-- Job --
Reproduce, word for word, the lines of the material from the one containing "Where should I click to: Tap" through the one containing "tap(19, 737)", including both of those lines.

A run of records
----------

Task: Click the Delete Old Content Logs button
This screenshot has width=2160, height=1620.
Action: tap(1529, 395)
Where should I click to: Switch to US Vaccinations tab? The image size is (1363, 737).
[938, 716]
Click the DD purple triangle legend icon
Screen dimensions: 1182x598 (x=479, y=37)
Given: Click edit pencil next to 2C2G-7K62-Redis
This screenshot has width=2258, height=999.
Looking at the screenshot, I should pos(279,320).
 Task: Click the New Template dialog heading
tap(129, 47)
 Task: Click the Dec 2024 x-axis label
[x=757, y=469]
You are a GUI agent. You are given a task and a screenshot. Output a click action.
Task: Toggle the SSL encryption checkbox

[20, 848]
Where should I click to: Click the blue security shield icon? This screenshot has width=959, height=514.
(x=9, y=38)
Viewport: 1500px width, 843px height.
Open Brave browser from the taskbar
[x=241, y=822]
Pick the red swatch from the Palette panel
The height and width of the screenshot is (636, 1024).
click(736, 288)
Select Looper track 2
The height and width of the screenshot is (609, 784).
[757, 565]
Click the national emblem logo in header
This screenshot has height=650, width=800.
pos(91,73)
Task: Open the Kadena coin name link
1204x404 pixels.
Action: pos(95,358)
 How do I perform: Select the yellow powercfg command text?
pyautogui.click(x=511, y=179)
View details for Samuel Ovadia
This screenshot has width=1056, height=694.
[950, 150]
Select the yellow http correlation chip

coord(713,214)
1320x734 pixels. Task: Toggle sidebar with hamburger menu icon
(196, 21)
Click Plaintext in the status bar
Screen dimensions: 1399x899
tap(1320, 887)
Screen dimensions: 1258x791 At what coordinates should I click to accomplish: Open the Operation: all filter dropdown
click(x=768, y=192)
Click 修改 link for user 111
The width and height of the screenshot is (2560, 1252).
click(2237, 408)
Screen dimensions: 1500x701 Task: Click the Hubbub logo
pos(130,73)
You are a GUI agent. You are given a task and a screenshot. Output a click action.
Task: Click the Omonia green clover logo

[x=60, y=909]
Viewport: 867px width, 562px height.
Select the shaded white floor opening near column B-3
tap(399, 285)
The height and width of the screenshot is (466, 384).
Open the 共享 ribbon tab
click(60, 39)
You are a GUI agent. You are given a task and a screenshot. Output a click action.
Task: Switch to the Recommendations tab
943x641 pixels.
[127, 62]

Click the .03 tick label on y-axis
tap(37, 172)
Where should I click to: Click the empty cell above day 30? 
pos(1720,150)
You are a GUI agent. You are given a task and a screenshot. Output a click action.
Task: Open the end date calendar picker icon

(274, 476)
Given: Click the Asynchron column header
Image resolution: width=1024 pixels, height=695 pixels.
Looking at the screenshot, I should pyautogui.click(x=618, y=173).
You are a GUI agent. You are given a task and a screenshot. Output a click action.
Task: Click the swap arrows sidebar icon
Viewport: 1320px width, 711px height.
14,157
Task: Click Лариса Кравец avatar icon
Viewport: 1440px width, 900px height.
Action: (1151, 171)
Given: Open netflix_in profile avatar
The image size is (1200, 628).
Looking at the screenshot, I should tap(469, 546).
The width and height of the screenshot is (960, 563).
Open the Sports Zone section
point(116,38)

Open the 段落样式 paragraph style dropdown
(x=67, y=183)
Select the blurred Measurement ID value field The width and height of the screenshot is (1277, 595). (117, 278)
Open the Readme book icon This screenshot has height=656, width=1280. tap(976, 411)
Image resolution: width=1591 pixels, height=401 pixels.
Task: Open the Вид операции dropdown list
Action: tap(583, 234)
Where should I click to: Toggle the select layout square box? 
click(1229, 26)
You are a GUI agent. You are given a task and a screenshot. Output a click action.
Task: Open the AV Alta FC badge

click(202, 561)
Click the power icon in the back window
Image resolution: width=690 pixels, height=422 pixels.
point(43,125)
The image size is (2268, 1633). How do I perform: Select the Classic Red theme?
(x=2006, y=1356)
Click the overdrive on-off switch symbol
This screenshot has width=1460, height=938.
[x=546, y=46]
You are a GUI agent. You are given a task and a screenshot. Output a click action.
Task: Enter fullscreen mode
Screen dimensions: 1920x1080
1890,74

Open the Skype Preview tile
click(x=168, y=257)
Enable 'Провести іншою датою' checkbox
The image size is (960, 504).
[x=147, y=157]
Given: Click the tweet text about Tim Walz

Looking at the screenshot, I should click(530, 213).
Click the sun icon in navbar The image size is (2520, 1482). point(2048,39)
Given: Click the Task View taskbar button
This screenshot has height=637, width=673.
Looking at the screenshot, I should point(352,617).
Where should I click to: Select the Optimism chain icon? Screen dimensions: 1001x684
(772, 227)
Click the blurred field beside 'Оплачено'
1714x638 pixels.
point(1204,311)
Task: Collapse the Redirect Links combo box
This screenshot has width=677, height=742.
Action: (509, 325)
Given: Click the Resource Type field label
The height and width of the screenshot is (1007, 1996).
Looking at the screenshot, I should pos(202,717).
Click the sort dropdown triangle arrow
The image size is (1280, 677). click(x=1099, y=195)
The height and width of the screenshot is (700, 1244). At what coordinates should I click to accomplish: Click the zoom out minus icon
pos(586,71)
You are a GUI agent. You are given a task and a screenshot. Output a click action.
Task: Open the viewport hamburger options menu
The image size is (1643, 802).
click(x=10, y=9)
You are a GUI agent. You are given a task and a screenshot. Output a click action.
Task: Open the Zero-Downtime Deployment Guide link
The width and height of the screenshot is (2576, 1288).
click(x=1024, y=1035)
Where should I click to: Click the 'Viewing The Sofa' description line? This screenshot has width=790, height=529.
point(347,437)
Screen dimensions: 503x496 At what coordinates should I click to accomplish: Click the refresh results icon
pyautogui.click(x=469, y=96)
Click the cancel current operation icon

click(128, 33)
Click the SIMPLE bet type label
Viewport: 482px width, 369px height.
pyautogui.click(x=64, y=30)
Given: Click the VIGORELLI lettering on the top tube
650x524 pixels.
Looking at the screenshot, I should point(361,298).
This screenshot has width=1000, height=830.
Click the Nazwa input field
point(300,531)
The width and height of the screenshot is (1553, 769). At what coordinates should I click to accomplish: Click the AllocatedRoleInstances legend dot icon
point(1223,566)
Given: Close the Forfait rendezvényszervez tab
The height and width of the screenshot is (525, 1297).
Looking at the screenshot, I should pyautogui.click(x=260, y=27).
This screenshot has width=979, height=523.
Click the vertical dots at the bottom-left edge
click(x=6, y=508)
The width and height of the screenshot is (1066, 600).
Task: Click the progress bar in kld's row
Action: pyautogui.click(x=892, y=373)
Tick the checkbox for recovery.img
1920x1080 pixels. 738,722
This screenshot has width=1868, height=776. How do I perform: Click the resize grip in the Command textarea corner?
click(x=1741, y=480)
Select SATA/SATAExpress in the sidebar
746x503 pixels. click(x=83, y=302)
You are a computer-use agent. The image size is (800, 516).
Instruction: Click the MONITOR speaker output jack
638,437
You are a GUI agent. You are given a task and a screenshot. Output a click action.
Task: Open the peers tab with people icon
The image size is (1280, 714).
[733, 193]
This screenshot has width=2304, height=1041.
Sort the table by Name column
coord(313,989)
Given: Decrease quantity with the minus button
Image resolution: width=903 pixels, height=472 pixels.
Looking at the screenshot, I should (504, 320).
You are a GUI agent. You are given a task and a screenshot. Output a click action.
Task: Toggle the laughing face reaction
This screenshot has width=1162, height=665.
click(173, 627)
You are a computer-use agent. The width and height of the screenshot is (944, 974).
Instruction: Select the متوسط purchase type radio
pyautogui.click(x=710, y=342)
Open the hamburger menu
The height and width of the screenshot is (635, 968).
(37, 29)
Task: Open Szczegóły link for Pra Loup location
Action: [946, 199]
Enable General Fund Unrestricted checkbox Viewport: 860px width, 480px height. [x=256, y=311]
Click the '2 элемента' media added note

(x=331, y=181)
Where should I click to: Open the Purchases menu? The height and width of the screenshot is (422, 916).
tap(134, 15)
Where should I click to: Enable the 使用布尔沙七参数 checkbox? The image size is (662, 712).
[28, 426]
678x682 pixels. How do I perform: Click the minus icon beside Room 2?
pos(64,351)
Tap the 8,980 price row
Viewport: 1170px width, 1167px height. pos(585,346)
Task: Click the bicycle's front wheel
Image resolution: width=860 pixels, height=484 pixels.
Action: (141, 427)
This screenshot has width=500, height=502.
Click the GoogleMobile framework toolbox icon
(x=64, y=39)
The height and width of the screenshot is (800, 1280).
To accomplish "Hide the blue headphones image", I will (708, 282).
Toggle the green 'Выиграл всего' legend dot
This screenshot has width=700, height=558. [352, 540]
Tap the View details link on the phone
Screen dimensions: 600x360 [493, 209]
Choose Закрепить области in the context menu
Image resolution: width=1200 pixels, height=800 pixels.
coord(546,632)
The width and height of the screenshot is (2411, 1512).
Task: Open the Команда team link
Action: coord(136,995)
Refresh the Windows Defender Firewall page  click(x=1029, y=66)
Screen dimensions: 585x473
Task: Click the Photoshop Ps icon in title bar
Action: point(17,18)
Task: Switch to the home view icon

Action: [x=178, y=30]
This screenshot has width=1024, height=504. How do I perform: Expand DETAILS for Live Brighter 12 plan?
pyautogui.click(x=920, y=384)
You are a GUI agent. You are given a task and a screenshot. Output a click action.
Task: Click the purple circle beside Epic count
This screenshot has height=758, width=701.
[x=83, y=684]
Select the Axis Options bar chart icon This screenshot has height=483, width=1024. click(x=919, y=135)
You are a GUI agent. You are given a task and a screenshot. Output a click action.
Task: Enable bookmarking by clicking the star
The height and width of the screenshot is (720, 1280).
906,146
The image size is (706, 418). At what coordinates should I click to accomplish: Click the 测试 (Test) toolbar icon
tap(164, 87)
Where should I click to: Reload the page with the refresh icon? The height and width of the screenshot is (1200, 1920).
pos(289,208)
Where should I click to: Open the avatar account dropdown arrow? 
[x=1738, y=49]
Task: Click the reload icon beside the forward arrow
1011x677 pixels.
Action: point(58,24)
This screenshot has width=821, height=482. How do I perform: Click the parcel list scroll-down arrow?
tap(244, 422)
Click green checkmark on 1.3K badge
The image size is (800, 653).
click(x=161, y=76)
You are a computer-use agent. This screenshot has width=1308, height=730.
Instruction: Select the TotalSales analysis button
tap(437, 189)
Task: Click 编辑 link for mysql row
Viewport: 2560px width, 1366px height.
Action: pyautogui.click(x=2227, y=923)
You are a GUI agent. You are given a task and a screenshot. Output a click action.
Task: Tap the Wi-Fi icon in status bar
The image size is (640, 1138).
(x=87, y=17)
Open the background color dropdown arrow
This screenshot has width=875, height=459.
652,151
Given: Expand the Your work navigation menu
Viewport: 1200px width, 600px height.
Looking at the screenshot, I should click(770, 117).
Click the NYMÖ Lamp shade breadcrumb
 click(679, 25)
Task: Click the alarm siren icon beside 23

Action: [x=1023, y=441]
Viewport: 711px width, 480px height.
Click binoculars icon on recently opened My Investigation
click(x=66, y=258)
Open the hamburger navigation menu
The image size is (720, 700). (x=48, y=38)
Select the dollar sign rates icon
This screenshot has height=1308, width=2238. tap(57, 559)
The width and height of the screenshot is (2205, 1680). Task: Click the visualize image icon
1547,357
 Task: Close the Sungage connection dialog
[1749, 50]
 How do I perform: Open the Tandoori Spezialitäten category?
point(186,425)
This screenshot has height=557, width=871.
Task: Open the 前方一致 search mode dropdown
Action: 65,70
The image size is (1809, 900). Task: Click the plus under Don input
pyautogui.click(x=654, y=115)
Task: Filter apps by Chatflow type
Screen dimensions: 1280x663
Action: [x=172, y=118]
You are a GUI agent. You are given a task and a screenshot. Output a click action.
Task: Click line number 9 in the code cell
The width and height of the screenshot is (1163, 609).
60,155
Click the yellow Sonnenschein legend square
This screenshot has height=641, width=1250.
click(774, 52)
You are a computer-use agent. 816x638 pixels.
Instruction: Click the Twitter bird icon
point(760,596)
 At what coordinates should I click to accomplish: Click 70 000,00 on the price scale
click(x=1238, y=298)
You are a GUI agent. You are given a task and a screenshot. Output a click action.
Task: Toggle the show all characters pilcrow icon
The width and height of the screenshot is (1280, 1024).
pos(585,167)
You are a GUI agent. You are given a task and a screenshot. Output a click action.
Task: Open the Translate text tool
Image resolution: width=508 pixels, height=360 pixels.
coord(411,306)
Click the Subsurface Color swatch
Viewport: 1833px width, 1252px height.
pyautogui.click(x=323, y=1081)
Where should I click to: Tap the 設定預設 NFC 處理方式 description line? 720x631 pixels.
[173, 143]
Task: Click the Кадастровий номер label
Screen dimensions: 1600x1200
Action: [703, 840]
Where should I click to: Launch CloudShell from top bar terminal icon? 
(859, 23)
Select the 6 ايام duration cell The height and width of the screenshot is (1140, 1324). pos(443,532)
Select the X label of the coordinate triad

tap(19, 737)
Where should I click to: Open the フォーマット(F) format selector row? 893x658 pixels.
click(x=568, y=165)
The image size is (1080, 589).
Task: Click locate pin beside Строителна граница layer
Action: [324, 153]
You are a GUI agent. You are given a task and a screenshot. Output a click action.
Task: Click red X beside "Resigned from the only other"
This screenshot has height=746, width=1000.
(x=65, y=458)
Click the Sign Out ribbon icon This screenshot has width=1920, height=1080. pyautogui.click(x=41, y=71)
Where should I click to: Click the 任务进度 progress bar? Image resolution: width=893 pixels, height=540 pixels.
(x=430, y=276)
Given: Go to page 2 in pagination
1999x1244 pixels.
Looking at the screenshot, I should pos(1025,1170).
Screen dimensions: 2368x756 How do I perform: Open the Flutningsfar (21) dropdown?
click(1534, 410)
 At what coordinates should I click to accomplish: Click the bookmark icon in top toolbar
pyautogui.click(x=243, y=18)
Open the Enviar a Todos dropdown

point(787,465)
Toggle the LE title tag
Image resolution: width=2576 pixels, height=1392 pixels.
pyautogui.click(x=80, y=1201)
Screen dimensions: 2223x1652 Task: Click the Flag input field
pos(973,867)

----------

-- Full solution --
Where should I click to: Tap the 設定預設 NFC 處理方式 description line? 720x631 pixels.
[173, 143]
Task: Click the Кадастровий номер label
Screen dimensions: 1600x1200
Action: [703, 840]
Where should I click to: Launch CloudShell from top bar terminal icon? 
(859, 23)
Select the 6 ايام duration cell The height and width of the screenshot is (1140, 1324). pos(443,532)
Select the X label of the coordinate triad

tap(19, 737)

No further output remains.